Impact of heavy warm-rolling on microstructure and properties of an extremely low stacking fault energy high entropy alloy

This research focused on the influence of heavy (∼90 % reduction in thickness) warm-rolling (WR) on the microstructure, texture, and mechanical properties of an extremely low stacking fault energy (SFE) Co₂₀Cr₂₆Fe₂₀Mn₂₀Ni₁₄ high entropy alloy (HEA). The findings were further contextualized by comparing the results with heavy cold- (CR)/cryo-rolled (CryoR) low SFE alloys suitably. The WR was carried out at 650 °C up to 90 % thickness reduction, resulting in the formation of various microstructural features like dislocation cells (sub-structures), deformation twins, shear bands, precipitation of Cr-rich σ-phase, and a deformation-driven banded nanostructure with a remarkably fine inter-lamellar spacing of 130 ± 30 nm. Additionally, WR led to the development of a predominant brass-type texture. Annealing resulted in fully recrystallized fine microstructures up to 950 °C due to the presence of σ precipitates inhibiting grain growth; however, beyond which, the precipitates were dissolved and stimulated significant grain growth.
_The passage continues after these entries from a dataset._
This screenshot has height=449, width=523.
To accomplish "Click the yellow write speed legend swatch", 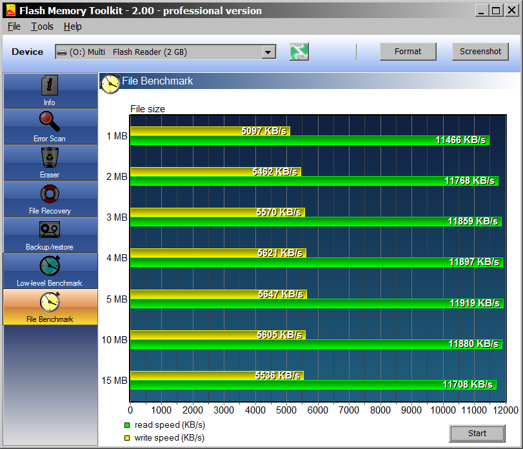I will [127, 438].
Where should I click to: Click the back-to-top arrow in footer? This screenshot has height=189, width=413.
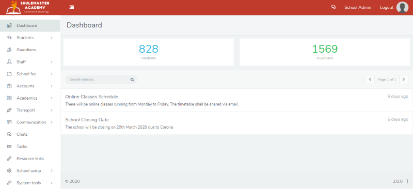(x=407, y=181)
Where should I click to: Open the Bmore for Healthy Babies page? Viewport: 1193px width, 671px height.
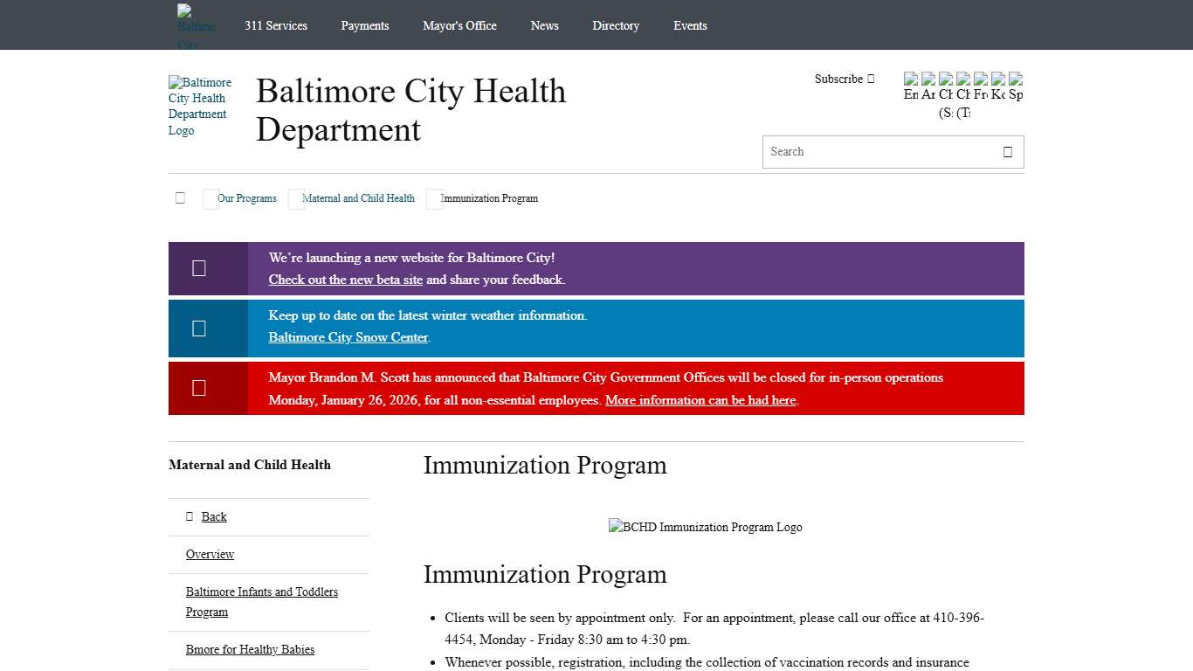250,649
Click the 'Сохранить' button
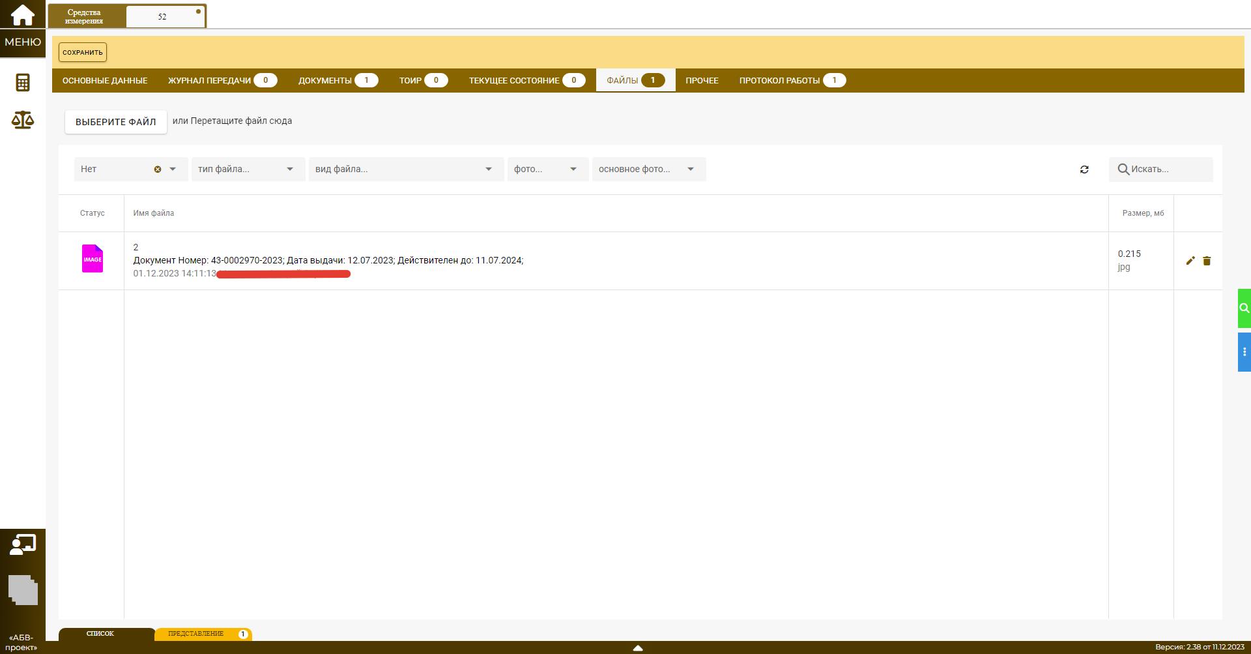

The annealing textures showed the retention of weak α-fiber (ND//<110>) components and a high-volume fraction of random components, presumably due to the absence of dominating preferential nucleation or preferential growth mechanisms. An appreciable balance in strength-ductility (∼1 GPa-20 %) was achieved in the WR-processed HEA due to fine recrystallized grain size and large fraction of in-grain precipitates, which compared favorably with several other HEAs. Therefore, WR could be an attractive processing strategy for engineering the microstructure and properties of the low SFE HEAs.